Today's fast-growing mobile device and online social media infrastructure is producing an unprecedented volume of data on communication, system and device-level interaction, and user behavior. Examples include cellphone data (including voice calls, SMS and Internet data, cellular signal strength) and activity on online social media (itself often sent from mobile devices). This presents both opportunities and challenges. On one hand, the increasing availability, high quality, and relatively easy collection of such data provides a way to better understand online human activity, infer activity patterns, and design new services. On the other hand, the combination of big data and powerful inferential techniques pose both computational challenges and privacy concerns. In both cases, there is a need for efficient algorithmic techniques that can support learning from mobile and social data sets, and that enable principled creation of synthetic data at similar scale for modeling, testing and anonymization purposes. This project aims to address problems in the above space by framing them in terms that are traditionally the domain of the physical sciences.

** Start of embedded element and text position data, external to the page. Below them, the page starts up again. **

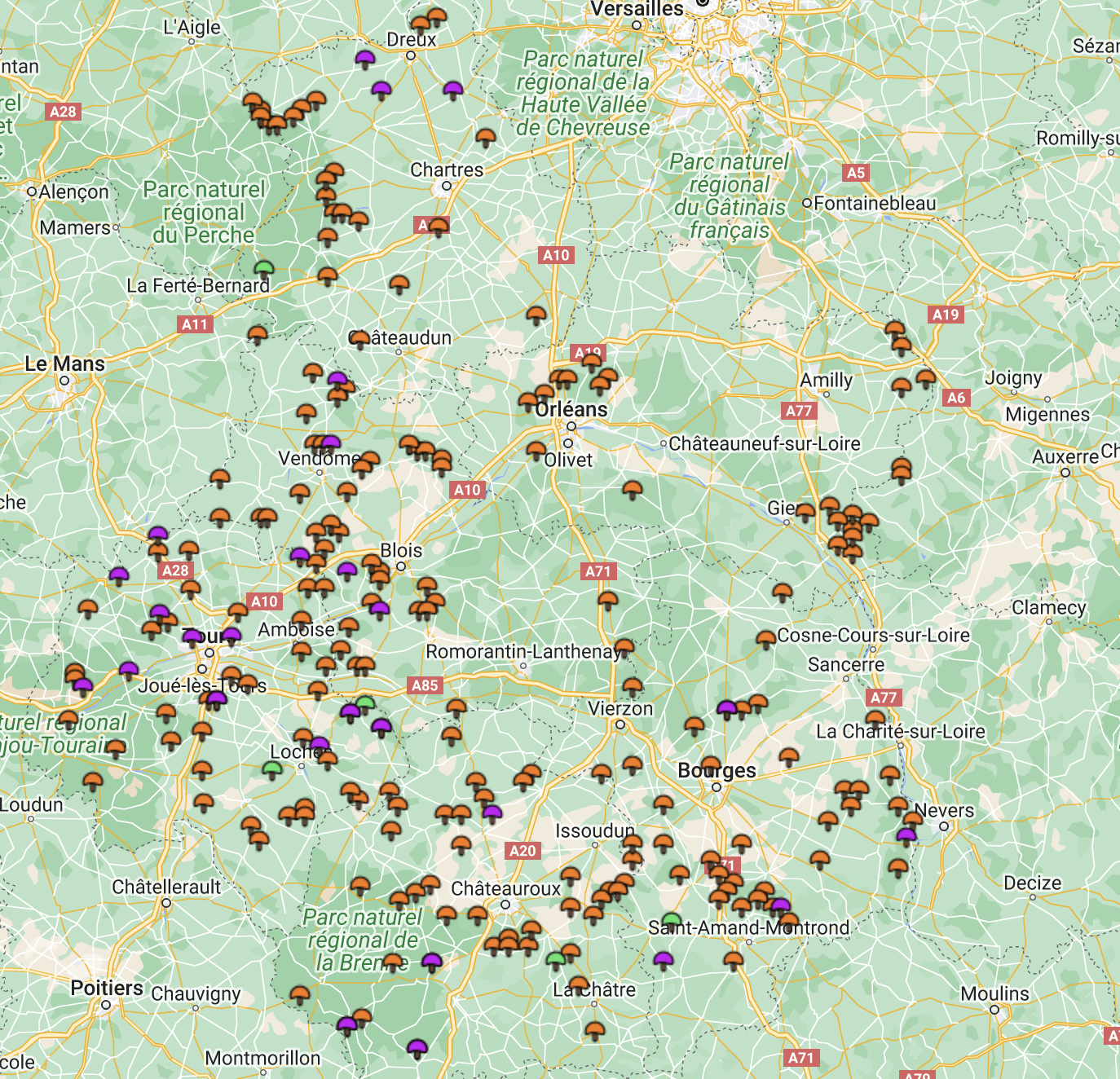This screenshot has width=1120, height=1079.
Task: Click the green mushroom marker near La Ferté-Bernard
Action: [x=263, y=268]
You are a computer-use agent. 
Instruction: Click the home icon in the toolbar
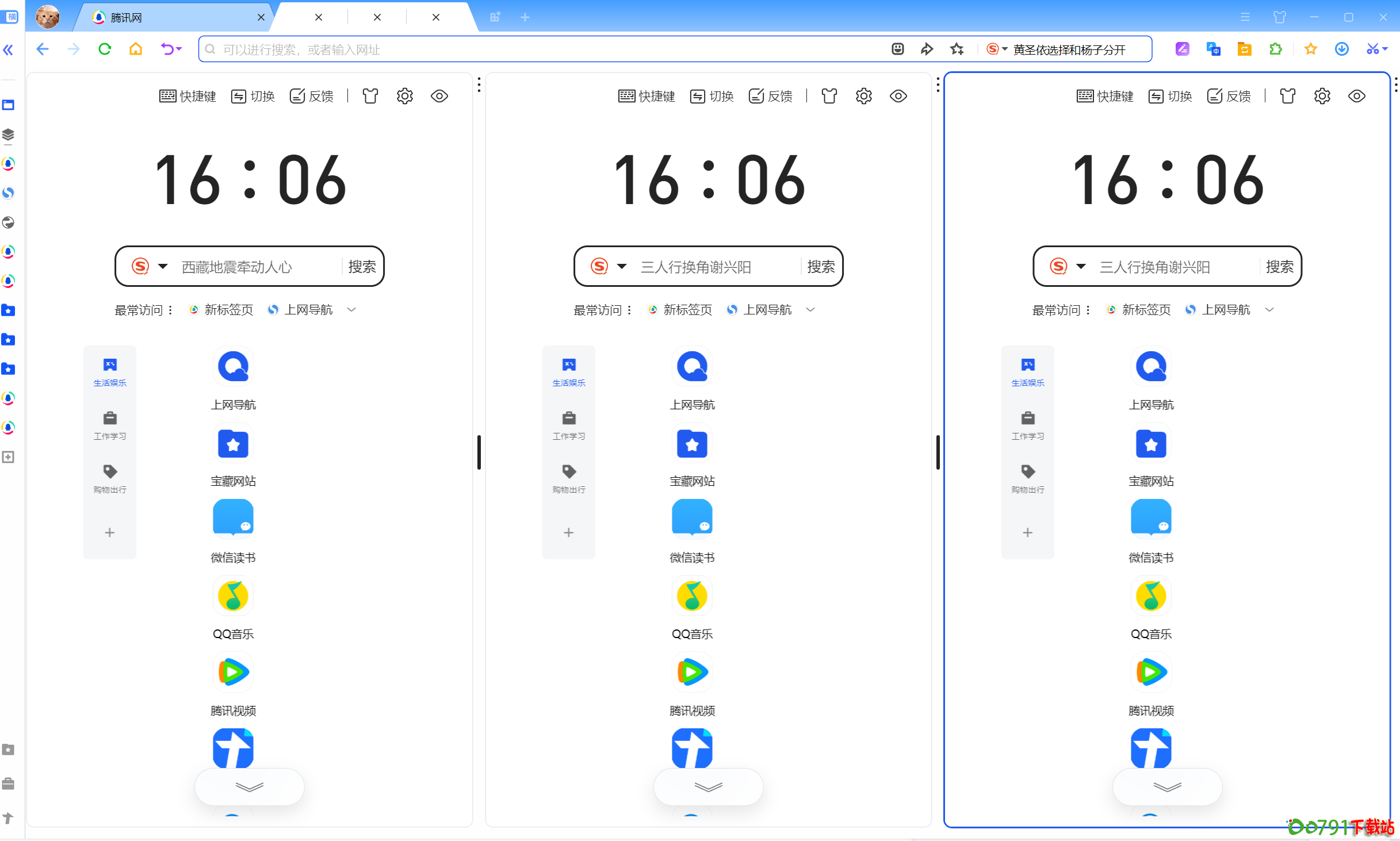pos(135,49)
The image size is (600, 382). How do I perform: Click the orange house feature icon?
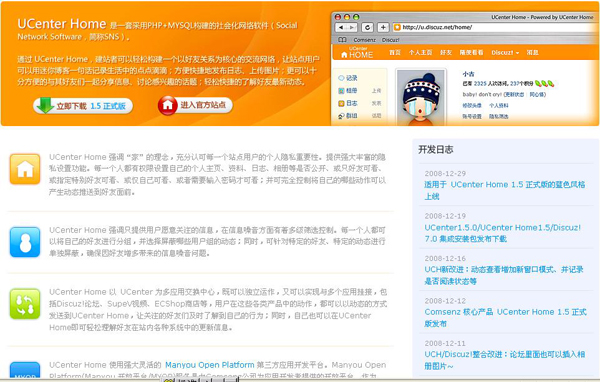(25, 169)
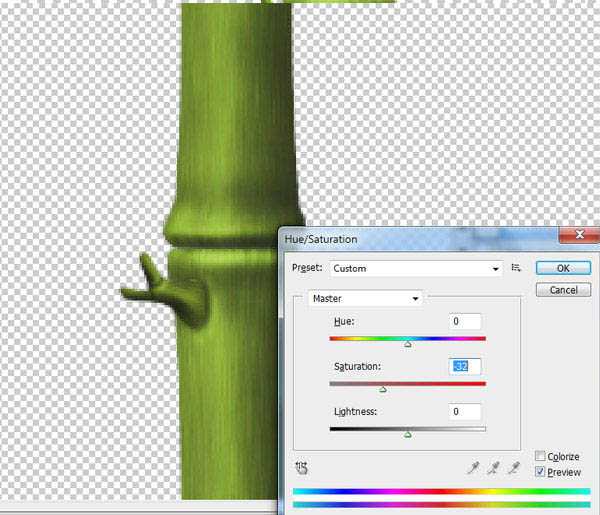Screen dimensions: 600x515
Task: Select the add-to-sample eyedropper
Action: (493, 468)
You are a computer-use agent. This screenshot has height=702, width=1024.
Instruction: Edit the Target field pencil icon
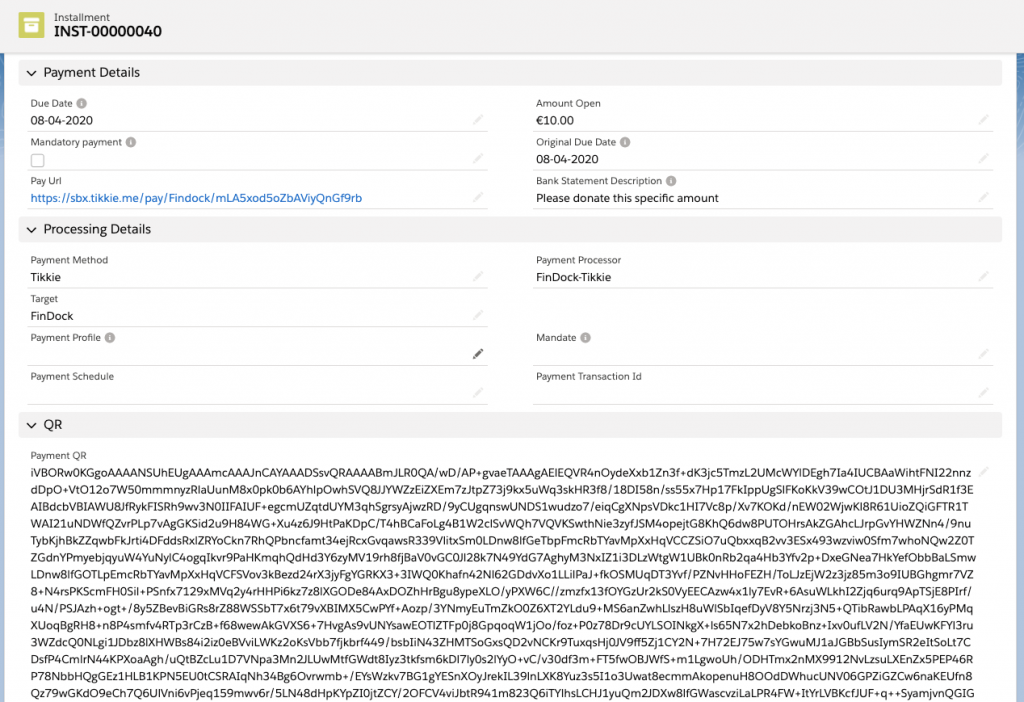tap(478, 316)
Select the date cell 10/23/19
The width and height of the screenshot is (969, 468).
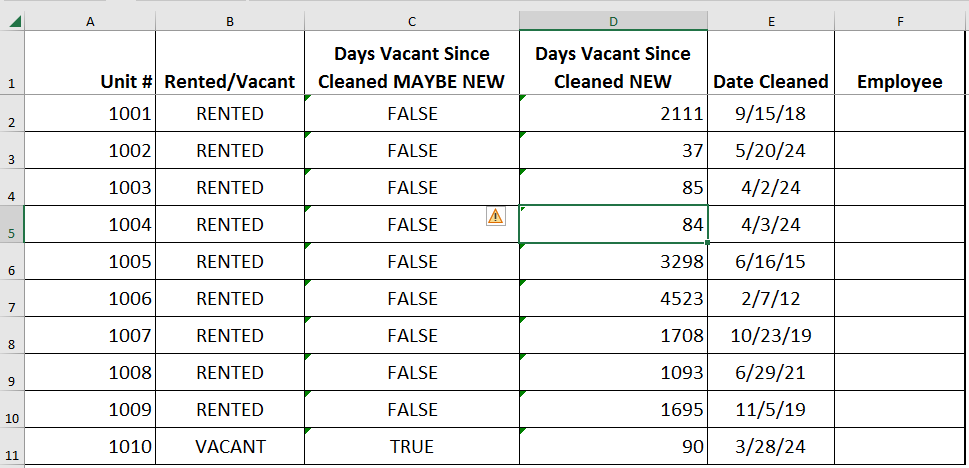point(771,336)
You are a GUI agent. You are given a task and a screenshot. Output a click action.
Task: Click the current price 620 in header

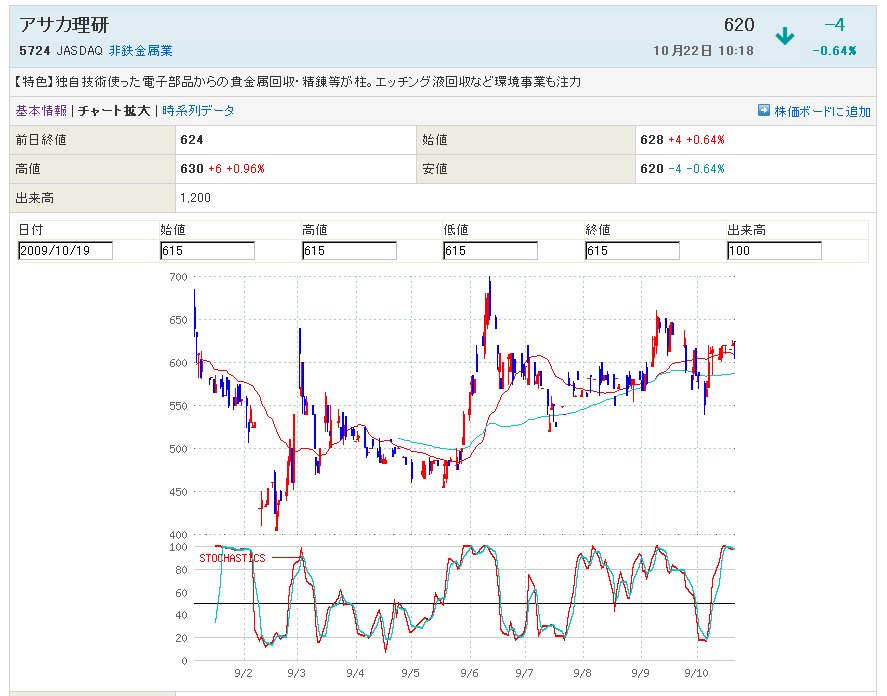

This project is based on the core insight that many problems in the above space can be framed in terms of pairwise interactions among spatially embedded entities, traditionally the domain of N-body problems in the physical sciences. As a consequence, revisiting and adapting N-body algorithms specifically to mobile and social data analysis and learning can increase our capacity to (i) work with such data at scale and (ii) do so in a privacy-preserving way. The methodological contributions will include novel N-body and parallel algorithms, specifically designed for processing hierarchical, and geospatially embedded, mobile and social data, where the size or access to datasets is prohibitive. In addition to the algorithmic design, this project will develop software modules (e.g., special purpose compilers, crowdsourcing tools and generators of synthetic datasets) that implement these methods. The design will be primarily applied to improve cellular network monitoring and control, mobile data privacy, and smart city applications.
This award reflects NSF's statutory mission and has been deemed worthy of support through evaluation using the Foundation's intellectual merit and broader impacts review criteria.